◆ DATASET CONTENT ◆
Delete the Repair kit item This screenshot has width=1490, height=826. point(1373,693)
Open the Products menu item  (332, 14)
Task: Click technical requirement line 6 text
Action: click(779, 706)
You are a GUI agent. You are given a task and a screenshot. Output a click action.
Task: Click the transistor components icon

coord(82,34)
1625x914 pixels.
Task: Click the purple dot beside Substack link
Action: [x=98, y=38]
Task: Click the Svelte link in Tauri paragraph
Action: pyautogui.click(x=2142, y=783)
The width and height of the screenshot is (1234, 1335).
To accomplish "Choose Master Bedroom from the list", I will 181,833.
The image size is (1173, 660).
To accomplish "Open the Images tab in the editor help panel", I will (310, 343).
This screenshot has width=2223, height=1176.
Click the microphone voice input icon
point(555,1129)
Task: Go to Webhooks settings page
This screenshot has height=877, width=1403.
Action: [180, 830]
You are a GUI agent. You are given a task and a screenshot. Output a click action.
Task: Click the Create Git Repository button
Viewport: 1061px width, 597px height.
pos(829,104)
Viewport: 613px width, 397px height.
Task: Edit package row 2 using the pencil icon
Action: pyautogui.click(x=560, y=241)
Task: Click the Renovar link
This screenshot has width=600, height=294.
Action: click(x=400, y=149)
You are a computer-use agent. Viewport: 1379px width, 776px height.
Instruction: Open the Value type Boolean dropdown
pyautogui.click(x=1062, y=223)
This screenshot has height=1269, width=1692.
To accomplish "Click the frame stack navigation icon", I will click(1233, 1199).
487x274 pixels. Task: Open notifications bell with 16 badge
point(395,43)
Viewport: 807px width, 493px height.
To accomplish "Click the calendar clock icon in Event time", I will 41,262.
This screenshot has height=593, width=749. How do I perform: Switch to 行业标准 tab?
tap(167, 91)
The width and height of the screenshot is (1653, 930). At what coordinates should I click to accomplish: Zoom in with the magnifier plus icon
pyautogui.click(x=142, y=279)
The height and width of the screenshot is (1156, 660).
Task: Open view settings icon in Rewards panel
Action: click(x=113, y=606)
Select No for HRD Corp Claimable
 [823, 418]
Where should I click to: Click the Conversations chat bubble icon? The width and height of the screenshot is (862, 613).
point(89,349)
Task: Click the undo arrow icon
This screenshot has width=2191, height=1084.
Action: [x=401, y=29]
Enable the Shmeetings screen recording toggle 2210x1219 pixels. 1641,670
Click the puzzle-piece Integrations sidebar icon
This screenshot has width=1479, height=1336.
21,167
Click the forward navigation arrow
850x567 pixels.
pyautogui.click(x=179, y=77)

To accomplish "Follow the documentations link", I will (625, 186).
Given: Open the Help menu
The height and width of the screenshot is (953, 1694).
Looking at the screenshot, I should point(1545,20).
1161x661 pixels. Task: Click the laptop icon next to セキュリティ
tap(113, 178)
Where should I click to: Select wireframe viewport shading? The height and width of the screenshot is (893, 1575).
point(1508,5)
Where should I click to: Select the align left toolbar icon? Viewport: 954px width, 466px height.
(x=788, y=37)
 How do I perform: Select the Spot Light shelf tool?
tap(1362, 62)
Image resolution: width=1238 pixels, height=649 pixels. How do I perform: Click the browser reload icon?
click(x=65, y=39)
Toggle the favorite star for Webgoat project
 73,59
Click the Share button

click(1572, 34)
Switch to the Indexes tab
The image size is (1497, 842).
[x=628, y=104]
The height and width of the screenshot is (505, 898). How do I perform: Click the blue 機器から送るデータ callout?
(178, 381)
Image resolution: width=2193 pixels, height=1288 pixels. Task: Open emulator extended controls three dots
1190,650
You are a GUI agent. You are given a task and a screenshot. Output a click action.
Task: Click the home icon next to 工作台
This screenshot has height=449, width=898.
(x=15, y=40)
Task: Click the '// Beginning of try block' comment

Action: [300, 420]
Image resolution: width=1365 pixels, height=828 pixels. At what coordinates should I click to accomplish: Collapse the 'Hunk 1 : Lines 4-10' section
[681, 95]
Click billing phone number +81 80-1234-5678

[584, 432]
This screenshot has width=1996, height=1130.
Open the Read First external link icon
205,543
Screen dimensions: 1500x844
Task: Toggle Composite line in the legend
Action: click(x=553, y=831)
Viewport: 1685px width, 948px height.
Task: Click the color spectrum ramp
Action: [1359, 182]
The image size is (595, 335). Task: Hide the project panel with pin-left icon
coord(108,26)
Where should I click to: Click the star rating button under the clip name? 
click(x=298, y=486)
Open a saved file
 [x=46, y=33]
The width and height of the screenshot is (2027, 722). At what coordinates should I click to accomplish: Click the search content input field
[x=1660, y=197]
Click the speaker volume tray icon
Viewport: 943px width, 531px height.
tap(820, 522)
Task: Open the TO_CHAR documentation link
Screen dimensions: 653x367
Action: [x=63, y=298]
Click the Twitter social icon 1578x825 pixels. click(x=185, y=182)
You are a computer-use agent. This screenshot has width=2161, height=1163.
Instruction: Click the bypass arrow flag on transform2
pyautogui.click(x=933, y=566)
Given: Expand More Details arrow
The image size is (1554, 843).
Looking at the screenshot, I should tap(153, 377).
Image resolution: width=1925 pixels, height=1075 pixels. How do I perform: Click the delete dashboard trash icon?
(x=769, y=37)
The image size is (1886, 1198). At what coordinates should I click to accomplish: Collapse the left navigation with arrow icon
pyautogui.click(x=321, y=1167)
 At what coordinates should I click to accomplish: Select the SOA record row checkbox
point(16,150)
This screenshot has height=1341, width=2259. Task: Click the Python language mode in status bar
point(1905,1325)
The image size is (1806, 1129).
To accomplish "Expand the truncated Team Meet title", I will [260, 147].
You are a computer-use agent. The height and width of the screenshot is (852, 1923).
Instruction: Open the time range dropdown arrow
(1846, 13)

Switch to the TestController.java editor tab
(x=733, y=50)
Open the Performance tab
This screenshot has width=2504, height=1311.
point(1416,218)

◆ REQUIRED WORK ◆
Each line of the data should be transcribed exactly.

◆ TASK OUTPUT ◆
Delete the Repair kit item This screenshot has width=1490, height=826. point(1373,693)
Open the Products menu item  (332, 14)
Task: Click technical requirement line 6 text
Action: click(779, 706)
You are a GUI agent. You are given a task and a screenshot. Output a click action.
Task: Click the transistor components icon

coord(82,34)
1625x914 pixels.
Task: Click the purple dot beside Substack link
Action: [x=98, y=38]
Task: Click the Svelte link in Tauri paragraph
Action: pyautogui.click(x=2142, y=783)
The width and height of the screenshot is (1234, 1335).
To accomplish "Choose Master Bedroom from the list", I will 181,833.
The image size is (1173, 660).
To accomplish "Open the Images tab in the editor help panel", I will (310, 343).
This screenshot has width=2223, height=1176.
Click the microphone voice input icon
point(555,1129)
Task: Go to Webhooks settings page
This screenshot has height=877, width=1403.
Action: [180, 830]
You are a GUI agent. You are given a task and a screenshot. Output a click action.
Task: Click the Create Git Repository button
Viewport: 1061px width, 597px height.
pos(829,104)
Viewport: 613px width, 397px height.
Task: Edit package row 2 using the pencil icon
Action: pyautogui.click(x=560, y=241)
Task: Click the Renovar link
This screenshot has width=600, height=294.
Action: click(x=400, y=149)
You are a computer-use agent. Viewport: 1379px width, 776px height.
Instruction: Open the Value type Boolean dropdown
pyautogui.click(x=1062, y=223)
This screenshot has height=1269, width=1692.
To accomplish "Click the frame stack navigation icon", I will click(1233, 1199).
487x274 pixels. Task: Open notifications bell with 16 badge
point(395,43)
Viewport: 807px width, 493px height.
To accomplish "Click the calendar clock icon in Event time", I will 41,262.
This screenshot has height=593, width=749. How do I perform: Switch to 行业标准 tab?
tap(167, 91)
The width and height of the screenshot is (1653, 930). At what coordinates should I click to accomplish: Zoom in with the magnifier plus icon
pyautogui.click(x=142, y=279)
The height and width of the screenshot is (1156, 660).
Task: Open view settings icon in Rewards panel
Action: click(x=113, y=606)
Select No for HRD Corp Claimable
 [823, 418]
Where should I click to: Click the Conversations chat bubble icon? The width and height of the screenshot is (862, 613).
point(89,349)
Task: Click the undo arrow icon
This screenshot has width=2191, height=1084.
Action: [x=401, y=29]
Enable the Shmeetings screen recording toggle 2210x1219 pixels. 1641,670
Click the puzzle-piece Integrations sidebar icon
This screenshot has width=1479, height=1336.
21,167
Click the forward navigation arrow
850x567 pixels.
pyautogui.click(x=179, y=77)

To accomplish "Follow the documentations link", I will (625, 186).
Given: Open the Help menu
The height and width of the screenshot is (953, 1694).
Looking at the screenshot, I should point(1545,20).
1161x661 pixels. Task: Click the laptop icon next to セキュリティ
tap(113, 178)
Where should I click to: Select wireframe viewport shading? The height and width of the screenshot is (893, 1575).
point(1508,5)
Where should I click to: Select the align left toolbar icon? Viewport: 954px width, 466px height.
(x=788, y=37)
 How do I perform: Select the Spot Light shelf tool?
tap(1362, 62)
Image resolution: width=1238 pixels, height=649 pixels. How do I perform: Click the browser reload icon?
click(x=65, y=39)
Toggle the favorite star for Webgoat project
 73,59
Click the Share button

click(1572, 34)
Switch to the Indexes tab
The image size is (1497, 842).
[x=628, y=104]
The height and width of the screenshot is (505, 898). How do I perform: Click the blue 機器から送るデータ callout?
(178, 381)
Image resolution: width=2193 pixels, height=1288 pixels. Task: Open emulator extended controls three dots
1190,650
You are a GUI agent. You are given a task and a screenshot. Output a click action.
Task: Click the home icon next to 工作台
This screenshot has height=449, width=898.
(x=15, y=40)
Task: Click the '// Beginning of try block' comment

Action: [300, 420]
Image resolution: width=1365 pixels, height=828 pixels. At what coordinates should I click to accomplish: Collapse the 'Hunk 1 : Lines 4-10' section
[681, 95]
Click billing phone number +81 80-1234-5678

[584, 432]
This screenshot has width=1996, height=1130.
Open the Read First external link icon
205,543
Screen dimensions: 1500x844
Task: Toggle Composite line in the legend
Action: click(x=553, y=831)
Viewport: 1685px width, 948px height.
Task: Click the color spectrum ramp
Action: [1359, 182]
The image size is (595, 335). Task: Hide the project panel with pin-left icon
coord(108,26)
Where should I click to: Click the star rating button under the clip name? 
click(x=298, y=486)
Open a saved file
 [x=46, y=33]
The width and height of the screenshot is (2027, 722). At what coordinates should I click to accomplish: Click the search content input field
[x=1660, y=197]
Click the speaker volume tray icon
Viewport: 943px width, 531px height.
tap(820, 522)
Task: Open the TO_CHAR documentation link
Screen dimensions: 653x367
Action: [x=63, y=298]
Click the Twitter social icon 1578x825 pixels. click(x=185, y=182)
You are a computer-use agent. This screenshot has width=2161, height=1163.
Instruction: Click the bypass arrow flag on transform2
pyautogui.click(x=933, y=566)
Given: Expand More Details arrow
The image size is (1554, 843).
Looking at the screenshot, I should tap(153, 377).
Image resolution: width=1925 pixels, height=1075 pixels. How do I perform: Click the delete dashboard trash icon?
(x=769, y=37)
The image size is (1886, 1198). At what coordinates should I click to accomplish: Collapse the left navigation with arrow icon
pyautogui.click(x=321, y=1167)
 At what coordinates should I click to accomplish: Select the SOA record row checkbox
point(16,150)
This screenshot has height=1341, width=2259. Task: Click the Python language mode in status bar
point(1905,1325)
The image size is (1806, 1129).
To accomplish "Expand the truncated Team Meet title", I will [260, 147].
You are a computer-use agent. The height and width of the screenshot is (852, 1923).
Instruction: Open the time range dropdown arrow
(1846, 13)

Switch to the TestController.java editor tab
(x=733, y=50)
Open the Performance tab
This screenshot has width=2504, height=1311.
point(1416,218)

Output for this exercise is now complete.